I imagined even it if I screamed at
him, Jacob would not turn back to the window. Which left the rather
uncomfortable fact that I now had to change in front of him.
Turning, I tugged off the dress, sidled over to where I’d dropped
my top like a crab, and pulled it on with a muffled, weird sounding
whine.
“Is that a butterfly tattoo on your back?”
Jacob nodded my way after I'd finally finished dressing myself and
had turned back to him.
“Just watch the door,” I snapped at him as
I grabbed my teddy and headed back to the window.
“You don't strike me as the kind of girl
to have a butterfly tattoo,” he grinned.
“And you don't strike me as the kind of
guy who would be interested,” I replied coldly, finally making my
way out the window.
It was nicer now that I wasn't
dressed in the summer dress. I’d chosen a sturdy pair of jeans, a
long-sleeved top, and a thick
woolen jumper. It might not be the most stylish
garb, but at least it was practical.
As I thought that, a little
voice in my head popped up and repeated my grandmother's warning
from that morning. If you wanted to be powerful, you had to appear
powerful, which meant you had to dress powerful. And a
woolen sweater with
a reindeer on the front wasn't usually associated with force. I'd
never seen a commanding general waltz onto the battlefield in his
grandmother's finest knitwear.
....Still, it was too late to change into
anything else. It would have to do.
It appeared I would face the rest of
this adventure with Santa Claus and a reindeer emblazoned on my
chest.

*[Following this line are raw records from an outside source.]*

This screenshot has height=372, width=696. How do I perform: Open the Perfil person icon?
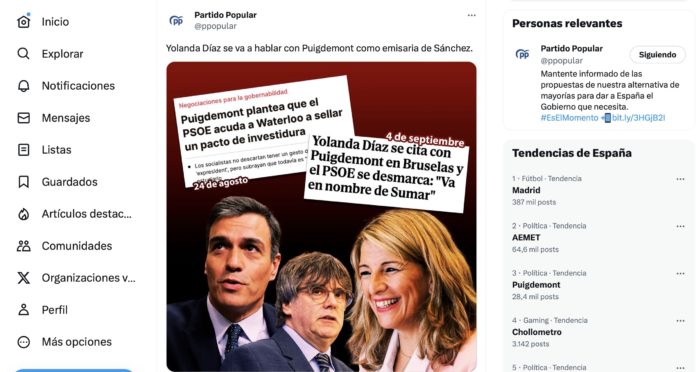tap(24, 309)
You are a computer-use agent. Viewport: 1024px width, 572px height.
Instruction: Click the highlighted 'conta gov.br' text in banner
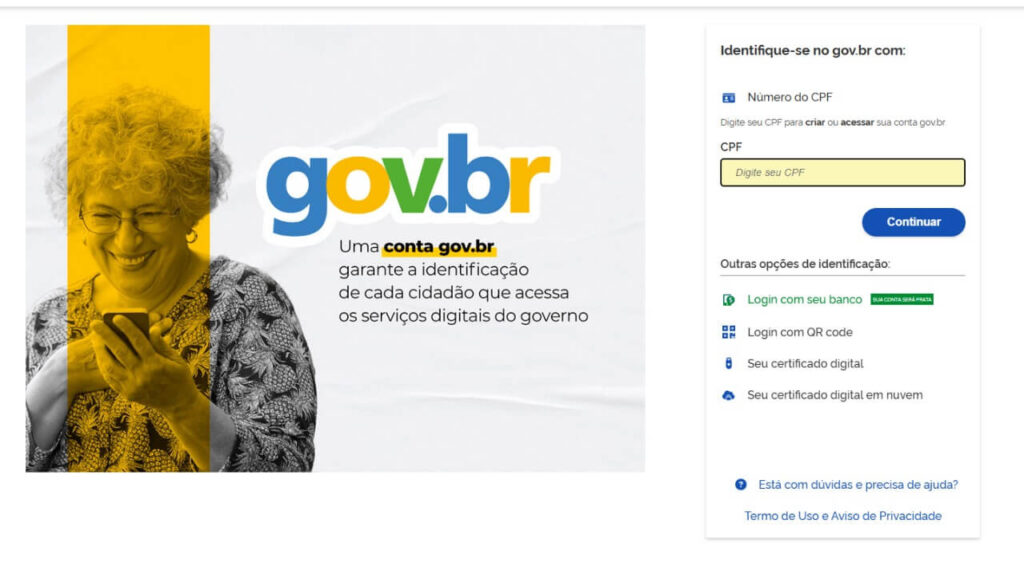439,247
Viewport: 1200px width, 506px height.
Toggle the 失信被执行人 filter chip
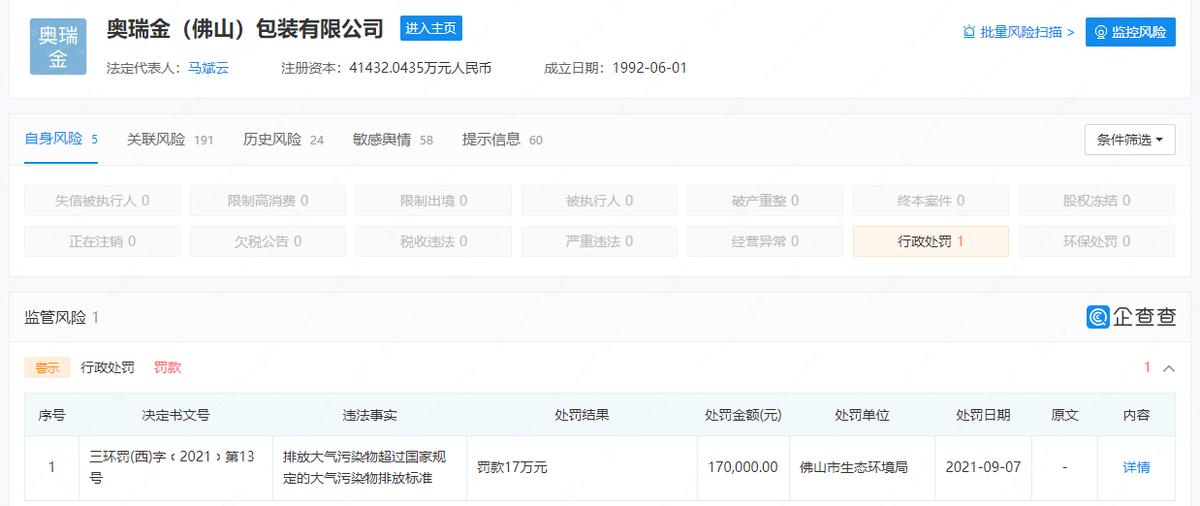(x=102, y=200)
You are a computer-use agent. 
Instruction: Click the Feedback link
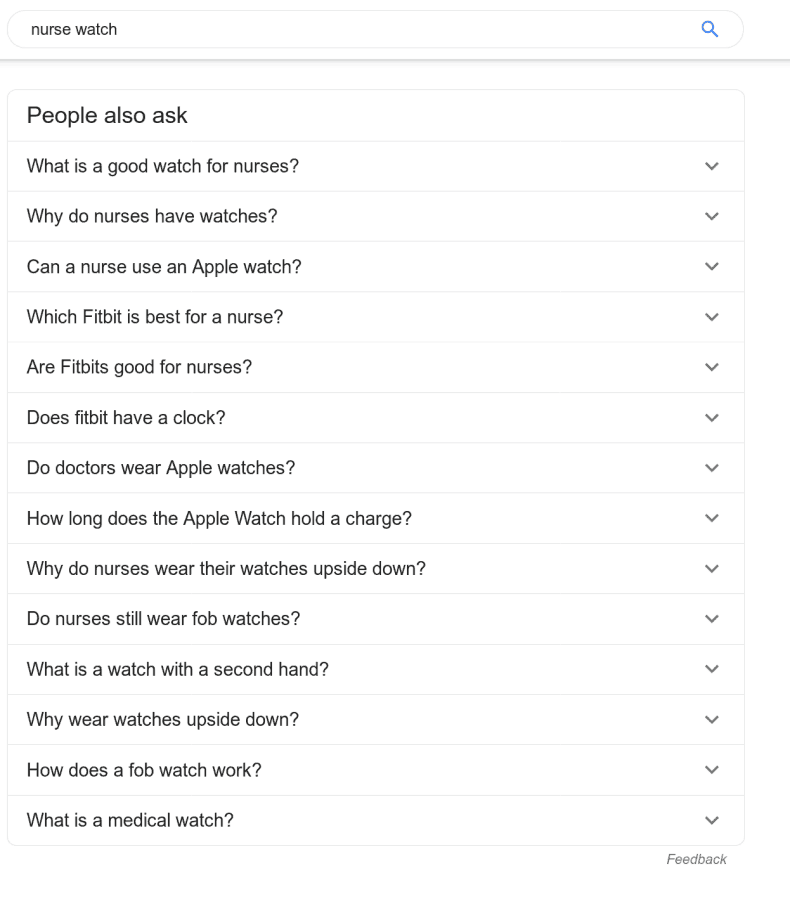(696, 859)
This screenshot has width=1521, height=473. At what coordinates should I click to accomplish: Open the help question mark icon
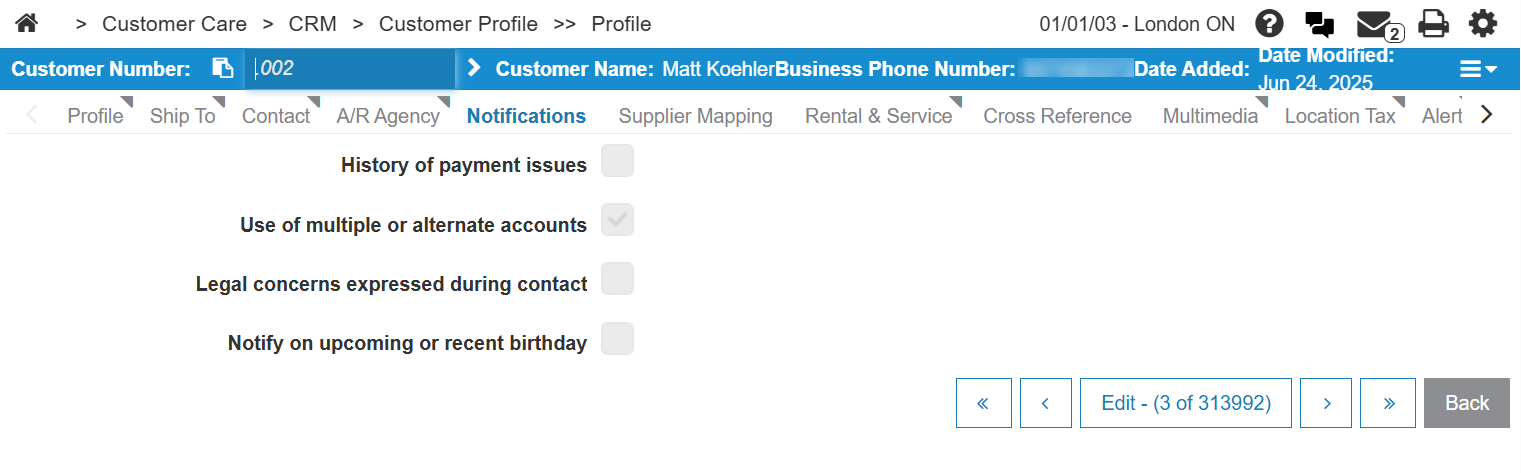[1270, 23]
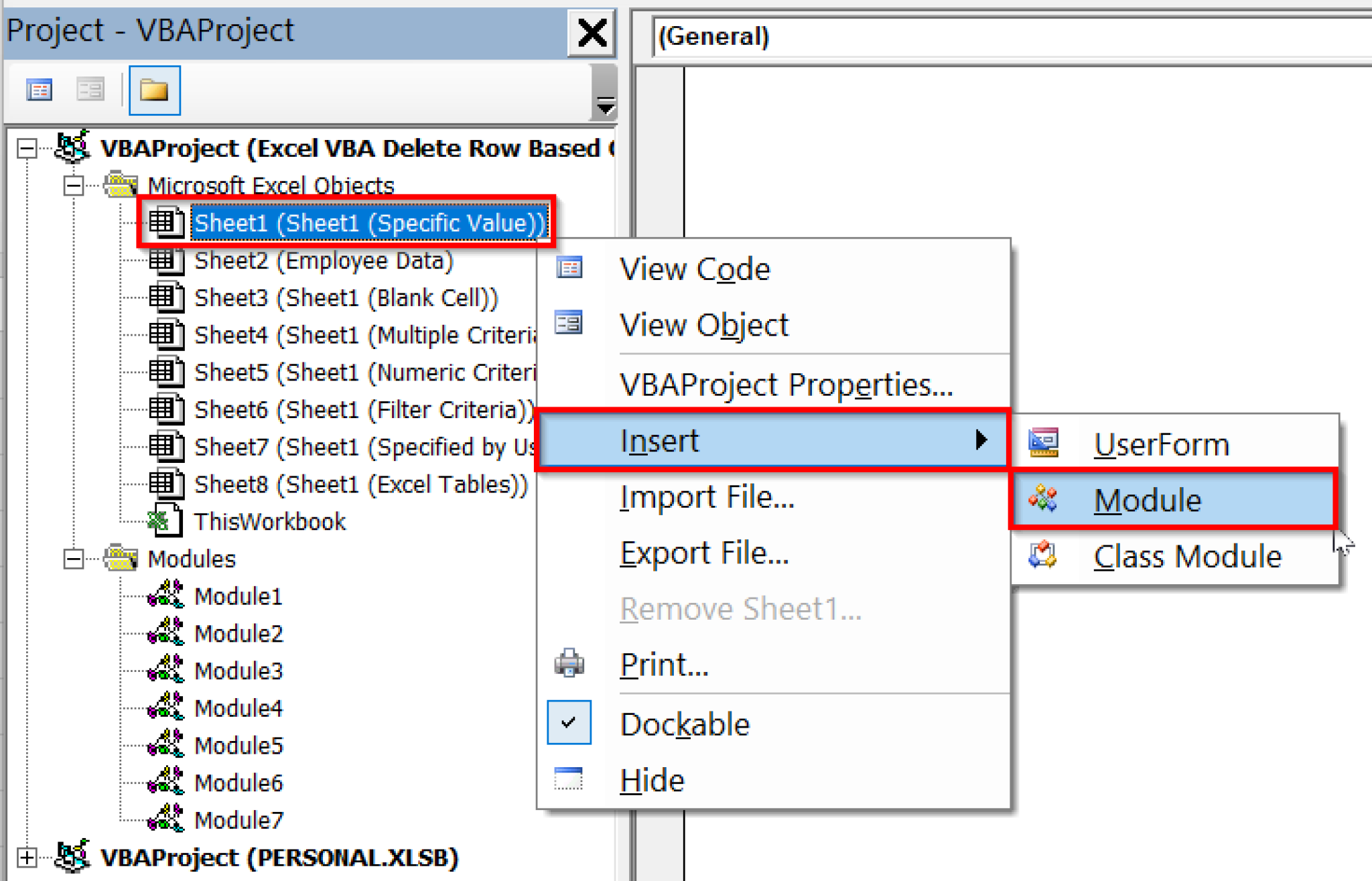Image resolution: width=1372 pixels, height=881 pixels.
Task: Select the Toggle Folders icon
Action: click(x=153, y=88)
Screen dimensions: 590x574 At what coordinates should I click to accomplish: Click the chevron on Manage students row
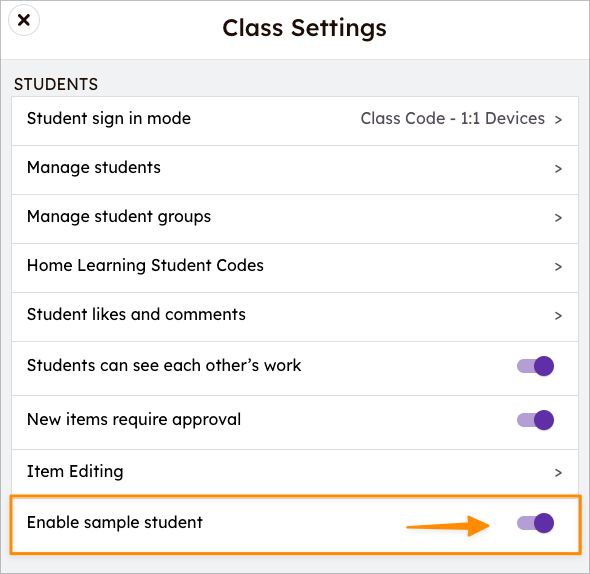coord(558,169)
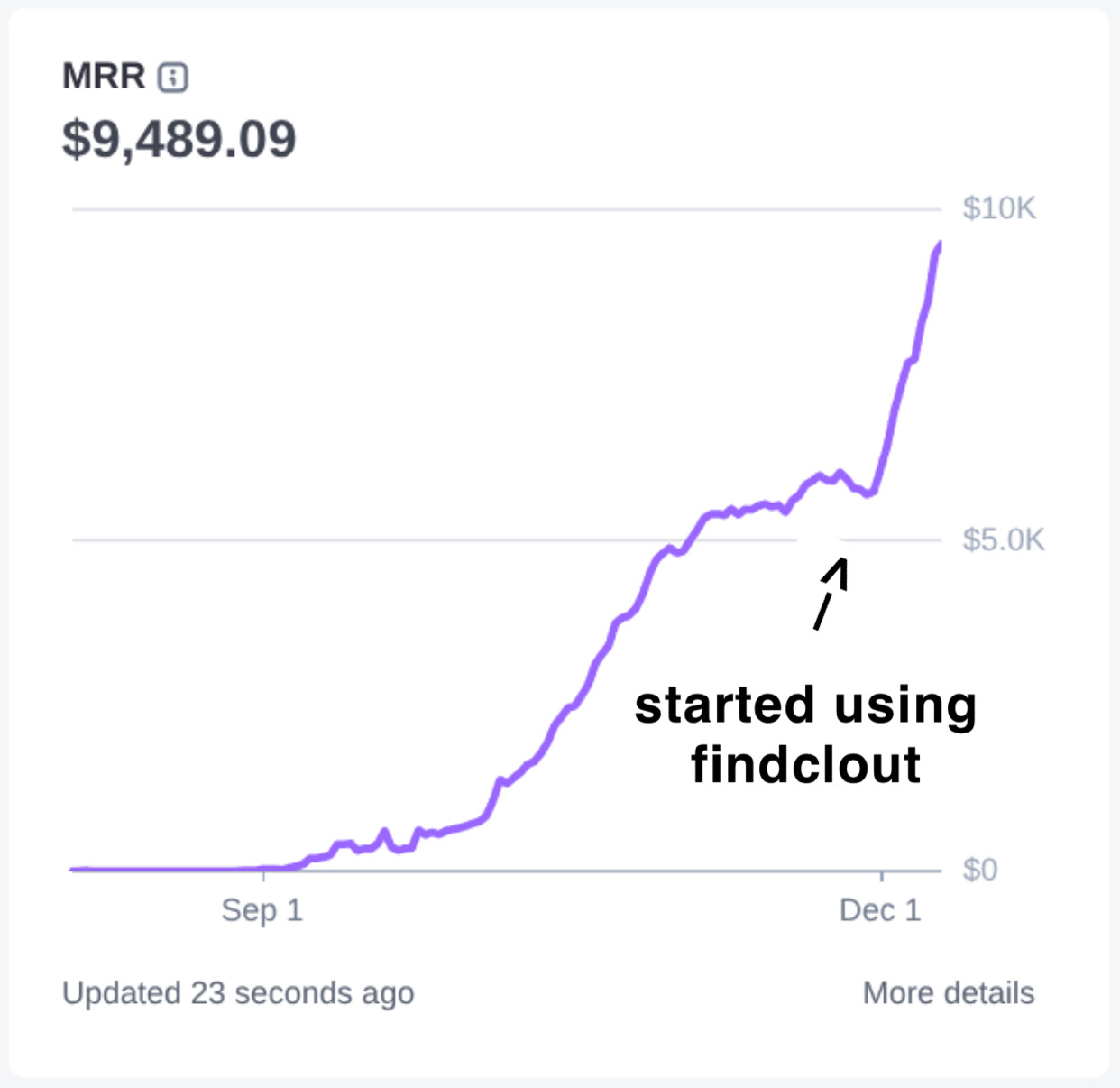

So be it.
Chapter 15
Making my way down that drainpipe was
the hardest thing I had ever done. It wasn't just that the wind
tugged and pulled at me, it was that with every single gust I felt
hands move along with it. I swore there was a creature in the
storm, or hundreds upon thousands of them, and as it roared past
me, they all reached up to tug me down, down into the yard
beyond.
I managed to keep my grip on the
windpipe, and just maybe with my teddy tucked under my arm, I had
the reassurance I required to continue. However, more likely, it
was probably the sheer annoyance of Jacob Fairweather climbing down
after me, muttering to himself, continuing to insult me, despite
the fact I could hardly hear him.
What a distraction he was turning out
to be.
Though I was sure that the
overgrown shrubs and trees of my yard prevented my
neighbors from
seeing whatever was done there, I was also certain that if any of
them had looked out of their windows at that point, they would have
seen me climbing down from my bedroom window with a man in a blue
tie. If they could have seen through the storm, that
was.
I doubted the rain and clouds
and lightning and wind were putting on the same show for everybody
else in the
neighborhood. No doubt just beyond my fence everything
would calm down. The wind would turn into nothing more than a
breeze, the clouds would part to show the sun shining through, and
the lightning would dwindle to be nothing but a faraway crackling
in the hills behind the town.
The storm was after me, not the rest
of the town.
As I continued to clamber down, my
hands became frigid with every blast of wind. I could hardly move
my fingers anymore, and yet I managed to keep my grip, but only
just.
As I clambered down, my brain started
to do some much-needed thinking. With the wind drowning out Jacob’s
insults, there was nothing to distract me.
It was time to come up with
more of a solid plan. Once we were out of the yard, if we ever
managed to get out, that was, I would have to
... make my way on my own.
Jacob had already made it clear that he was ready to ditch me. And
good riddance to him, frankly. I didn't need him running around as
a liability, attracting various magical creatures, and tugging me
along like I was some kind of rag doll.
Think, girl
, I commanded
myself.
How was I to get through
this?
As I passed the second floor window, I
caught a glimpse inside, and what I saw made me want to let go and
give up.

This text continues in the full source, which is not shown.